演題情報

口演

開催回
第59回・2014年・神戸
 

透析液組成が血清intact-PTH濃度におよぼす影響

演題番号 : O-1009

久野 勉:1、小野寺 滋子:1、柴田 美樹:1、海老野 慧:1、尾竹 薫:1

1:池袋久野クリニック

 

【目的】透析液実測イオン化Ca濃度(Di-Ca)と、患者血清intact-PTH(iPTH)の関係を検討する。【方法】透析液Ca濃度が3.0mEq/Lのクエン酸加無酢酸透析液(D-Ca3.0)とCa濃度が2.75mEq/Lの酢酸含有透析液(D-Ca2.75)をクロスオーバー方式にて使用、この間その他の透析条件、リン吸着薬、活性型VtD製剤等の併用薬の変更が一切なかった29例を抽出し、透析液変更前2週間と変更後8週間のiPTH、血清Ca,Pi値を評価した。Di-Ca,Na,Kはイオン電極法にて毎透析時に測定した。
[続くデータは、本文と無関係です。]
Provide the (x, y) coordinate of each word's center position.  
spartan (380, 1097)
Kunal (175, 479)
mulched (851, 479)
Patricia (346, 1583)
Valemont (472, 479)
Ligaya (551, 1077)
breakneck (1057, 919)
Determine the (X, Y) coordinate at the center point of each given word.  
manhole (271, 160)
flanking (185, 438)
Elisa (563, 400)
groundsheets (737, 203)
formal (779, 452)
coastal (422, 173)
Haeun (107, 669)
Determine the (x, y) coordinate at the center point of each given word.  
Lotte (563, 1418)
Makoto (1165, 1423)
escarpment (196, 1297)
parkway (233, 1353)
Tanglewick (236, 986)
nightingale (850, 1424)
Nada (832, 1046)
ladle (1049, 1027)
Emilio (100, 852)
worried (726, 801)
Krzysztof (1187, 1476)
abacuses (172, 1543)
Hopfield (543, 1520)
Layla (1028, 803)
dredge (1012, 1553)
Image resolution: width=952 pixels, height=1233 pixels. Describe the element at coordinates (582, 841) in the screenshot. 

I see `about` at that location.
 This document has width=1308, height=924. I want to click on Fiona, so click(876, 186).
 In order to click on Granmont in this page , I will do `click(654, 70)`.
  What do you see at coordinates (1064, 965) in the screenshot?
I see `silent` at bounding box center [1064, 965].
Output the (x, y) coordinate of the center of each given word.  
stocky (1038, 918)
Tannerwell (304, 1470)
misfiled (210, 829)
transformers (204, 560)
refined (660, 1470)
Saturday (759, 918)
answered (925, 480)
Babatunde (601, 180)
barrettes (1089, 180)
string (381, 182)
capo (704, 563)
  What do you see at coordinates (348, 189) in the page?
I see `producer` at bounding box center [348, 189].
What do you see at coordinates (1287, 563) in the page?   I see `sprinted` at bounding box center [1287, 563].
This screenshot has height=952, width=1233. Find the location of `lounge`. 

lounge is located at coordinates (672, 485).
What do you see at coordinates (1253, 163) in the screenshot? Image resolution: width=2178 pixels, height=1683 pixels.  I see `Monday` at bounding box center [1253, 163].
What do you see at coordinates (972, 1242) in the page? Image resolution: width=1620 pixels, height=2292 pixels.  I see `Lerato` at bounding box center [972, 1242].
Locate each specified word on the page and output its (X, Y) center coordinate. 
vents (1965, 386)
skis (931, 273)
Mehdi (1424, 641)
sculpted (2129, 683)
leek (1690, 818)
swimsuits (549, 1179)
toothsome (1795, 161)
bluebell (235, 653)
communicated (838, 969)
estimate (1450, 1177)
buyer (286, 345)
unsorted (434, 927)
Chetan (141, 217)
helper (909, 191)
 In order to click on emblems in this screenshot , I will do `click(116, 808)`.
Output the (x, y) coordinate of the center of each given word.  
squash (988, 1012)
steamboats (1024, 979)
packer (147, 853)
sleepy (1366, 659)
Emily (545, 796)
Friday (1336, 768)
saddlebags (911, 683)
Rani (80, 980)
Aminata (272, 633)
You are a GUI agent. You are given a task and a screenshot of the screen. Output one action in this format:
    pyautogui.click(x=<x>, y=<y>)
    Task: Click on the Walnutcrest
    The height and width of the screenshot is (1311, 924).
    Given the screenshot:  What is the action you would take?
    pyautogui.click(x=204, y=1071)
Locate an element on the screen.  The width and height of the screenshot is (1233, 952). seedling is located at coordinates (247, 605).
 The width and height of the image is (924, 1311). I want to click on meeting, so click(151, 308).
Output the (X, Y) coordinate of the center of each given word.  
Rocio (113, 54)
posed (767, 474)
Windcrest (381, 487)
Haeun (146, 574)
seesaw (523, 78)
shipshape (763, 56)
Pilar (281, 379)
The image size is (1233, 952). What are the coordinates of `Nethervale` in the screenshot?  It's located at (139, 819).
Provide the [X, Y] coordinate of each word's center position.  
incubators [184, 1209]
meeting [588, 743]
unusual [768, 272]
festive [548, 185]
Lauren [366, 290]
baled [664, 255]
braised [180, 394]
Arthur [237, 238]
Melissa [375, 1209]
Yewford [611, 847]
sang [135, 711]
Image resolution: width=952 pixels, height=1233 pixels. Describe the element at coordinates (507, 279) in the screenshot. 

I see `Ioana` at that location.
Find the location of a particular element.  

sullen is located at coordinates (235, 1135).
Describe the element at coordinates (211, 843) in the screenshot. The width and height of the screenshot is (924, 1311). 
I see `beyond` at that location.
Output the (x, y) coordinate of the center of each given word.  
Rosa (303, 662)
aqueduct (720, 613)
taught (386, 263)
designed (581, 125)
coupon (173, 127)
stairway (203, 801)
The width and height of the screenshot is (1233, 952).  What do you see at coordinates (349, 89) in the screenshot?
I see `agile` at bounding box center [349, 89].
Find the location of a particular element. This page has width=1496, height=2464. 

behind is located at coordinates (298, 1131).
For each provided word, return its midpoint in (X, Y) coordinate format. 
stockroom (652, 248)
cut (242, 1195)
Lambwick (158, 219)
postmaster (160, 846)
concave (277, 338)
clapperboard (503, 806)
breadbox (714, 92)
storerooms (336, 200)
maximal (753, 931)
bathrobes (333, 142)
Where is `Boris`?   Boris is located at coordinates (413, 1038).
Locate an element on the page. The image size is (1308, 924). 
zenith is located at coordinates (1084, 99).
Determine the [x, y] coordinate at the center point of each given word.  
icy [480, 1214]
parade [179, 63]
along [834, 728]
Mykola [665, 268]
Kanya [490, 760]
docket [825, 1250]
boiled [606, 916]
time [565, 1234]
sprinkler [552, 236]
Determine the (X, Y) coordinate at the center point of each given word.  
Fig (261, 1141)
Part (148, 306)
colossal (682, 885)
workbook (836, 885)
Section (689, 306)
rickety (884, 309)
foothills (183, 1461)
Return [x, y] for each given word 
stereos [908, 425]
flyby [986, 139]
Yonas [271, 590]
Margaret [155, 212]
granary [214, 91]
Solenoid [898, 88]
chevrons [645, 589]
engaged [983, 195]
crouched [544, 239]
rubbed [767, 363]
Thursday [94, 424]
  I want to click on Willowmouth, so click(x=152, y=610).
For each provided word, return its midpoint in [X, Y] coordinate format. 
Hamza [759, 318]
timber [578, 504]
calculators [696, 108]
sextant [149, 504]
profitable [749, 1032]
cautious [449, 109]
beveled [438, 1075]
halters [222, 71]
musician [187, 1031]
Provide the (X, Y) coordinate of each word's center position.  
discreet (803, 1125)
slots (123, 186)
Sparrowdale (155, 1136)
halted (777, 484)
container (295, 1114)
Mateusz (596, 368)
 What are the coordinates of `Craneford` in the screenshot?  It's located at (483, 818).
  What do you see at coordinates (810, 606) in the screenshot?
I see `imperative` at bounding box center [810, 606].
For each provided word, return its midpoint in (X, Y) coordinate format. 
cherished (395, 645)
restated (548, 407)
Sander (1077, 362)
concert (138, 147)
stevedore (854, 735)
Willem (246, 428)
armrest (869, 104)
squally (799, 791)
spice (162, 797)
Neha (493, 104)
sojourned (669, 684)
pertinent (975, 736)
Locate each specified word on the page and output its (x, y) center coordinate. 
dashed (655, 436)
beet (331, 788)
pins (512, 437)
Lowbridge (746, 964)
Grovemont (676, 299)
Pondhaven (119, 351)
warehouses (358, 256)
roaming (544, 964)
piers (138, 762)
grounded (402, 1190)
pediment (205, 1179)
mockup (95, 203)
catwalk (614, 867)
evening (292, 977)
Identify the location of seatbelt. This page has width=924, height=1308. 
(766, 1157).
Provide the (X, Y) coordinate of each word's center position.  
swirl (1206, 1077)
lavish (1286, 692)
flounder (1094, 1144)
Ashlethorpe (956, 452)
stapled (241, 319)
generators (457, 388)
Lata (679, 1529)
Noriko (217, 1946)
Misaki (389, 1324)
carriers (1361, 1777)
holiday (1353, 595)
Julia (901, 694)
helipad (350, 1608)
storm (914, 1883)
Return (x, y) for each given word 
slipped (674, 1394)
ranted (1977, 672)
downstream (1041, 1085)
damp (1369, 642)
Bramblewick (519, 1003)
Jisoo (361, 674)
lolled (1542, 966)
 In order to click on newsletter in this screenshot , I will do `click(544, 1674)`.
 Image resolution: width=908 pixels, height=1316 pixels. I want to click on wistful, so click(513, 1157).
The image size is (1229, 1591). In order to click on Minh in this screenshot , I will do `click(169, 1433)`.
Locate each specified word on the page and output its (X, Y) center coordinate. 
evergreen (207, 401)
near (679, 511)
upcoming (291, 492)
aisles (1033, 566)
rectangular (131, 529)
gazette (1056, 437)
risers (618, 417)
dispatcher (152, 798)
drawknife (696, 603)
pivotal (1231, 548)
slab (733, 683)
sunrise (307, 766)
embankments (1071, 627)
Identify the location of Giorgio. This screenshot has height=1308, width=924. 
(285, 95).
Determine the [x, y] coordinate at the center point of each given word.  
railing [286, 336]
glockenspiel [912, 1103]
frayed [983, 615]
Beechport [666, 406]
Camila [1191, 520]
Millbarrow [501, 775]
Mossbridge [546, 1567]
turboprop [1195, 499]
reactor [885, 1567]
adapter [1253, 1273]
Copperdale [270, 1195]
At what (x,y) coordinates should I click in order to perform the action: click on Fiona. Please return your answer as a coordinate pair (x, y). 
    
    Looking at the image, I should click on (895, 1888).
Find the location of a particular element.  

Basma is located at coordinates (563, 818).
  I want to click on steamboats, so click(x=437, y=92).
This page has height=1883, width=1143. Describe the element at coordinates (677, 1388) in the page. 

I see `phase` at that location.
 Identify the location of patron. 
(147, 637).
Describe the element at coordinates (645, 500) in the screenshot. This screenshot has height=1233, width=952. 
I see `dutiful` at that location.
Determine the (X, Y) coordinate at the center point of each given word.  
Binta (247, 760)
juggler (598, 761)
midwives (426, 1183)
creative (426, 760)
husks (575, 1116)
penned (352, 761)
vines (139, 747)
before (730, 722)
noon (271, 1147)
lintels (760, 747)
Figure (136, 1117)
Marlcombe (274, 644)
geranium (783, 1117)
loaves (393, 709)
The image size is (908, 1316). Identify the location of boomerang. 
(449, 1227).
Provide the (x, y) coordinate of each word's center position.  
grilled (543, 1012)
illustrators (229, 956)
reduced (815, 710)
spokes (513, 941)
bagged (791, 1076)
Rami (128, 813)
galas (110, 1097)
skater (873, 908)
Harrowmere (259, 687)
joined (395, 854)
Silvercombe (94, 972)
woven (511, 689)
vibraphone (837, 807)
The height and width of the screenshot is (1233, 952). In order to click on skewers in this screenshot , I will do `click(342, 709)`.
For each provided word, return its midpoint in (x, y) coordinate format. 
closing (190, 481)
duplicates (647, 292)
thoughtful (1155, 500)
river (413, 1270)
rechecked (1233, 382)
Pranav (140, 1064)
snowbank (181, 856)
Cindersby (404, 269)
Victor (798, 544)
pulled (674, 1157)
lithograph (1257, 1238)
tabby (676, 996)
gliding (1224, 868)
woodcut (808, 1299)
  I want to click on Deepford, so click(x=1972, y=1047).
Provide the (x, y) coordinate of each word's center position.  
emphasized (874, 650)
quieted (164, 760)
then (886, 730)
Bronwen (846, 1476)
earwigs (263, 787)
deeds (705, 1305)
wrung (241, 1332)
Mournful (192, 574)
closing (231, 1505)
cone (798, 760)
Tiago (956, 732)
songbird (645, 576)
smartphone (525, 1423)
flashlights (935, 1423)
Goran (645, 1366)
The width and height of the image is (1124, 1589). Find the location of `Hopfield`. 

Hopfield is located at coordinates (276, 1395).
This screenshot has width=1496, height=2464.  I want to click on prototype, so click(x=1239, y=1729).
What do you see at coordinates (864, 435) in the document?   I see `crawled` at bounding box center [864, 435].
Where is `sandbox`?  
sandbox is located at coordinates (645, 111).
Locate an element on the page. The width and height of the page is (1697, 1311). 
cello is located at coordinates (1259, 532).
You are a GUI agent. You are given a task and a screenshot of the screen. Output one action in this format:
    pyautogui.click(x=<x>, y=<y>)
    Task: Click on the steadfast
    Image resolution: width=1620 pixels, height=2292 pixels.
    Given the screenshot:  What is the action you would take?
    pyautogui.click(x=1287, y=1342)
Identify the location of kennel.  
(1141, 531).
【成績】透析液Na、K、浸透圧の実測値は両者で有意差はなく、Di-CaはD-Ca3.0で平均1.06mmol/Lに対しD-Ca2.75では1.22mmol/Lと有意(p<0.01)に高値であった。血清CaはD-Ca3.0期間9.3±0.6、D-Ca2.75変更後9.4±0.7mg/dLで有意差はなく、iPTHは変更前260±184に対し、変更後211±174pg/mLと有意(p<0.01)に低値、血清Piは変更前6.4±1.4、変更後6.0±1.1mg/dLであった。【結論】D-Ca2.75はDi-CaがD-Ca3.0より有意に高く理論値との逆転を認め、この結果iPTHが低値となったと推察された。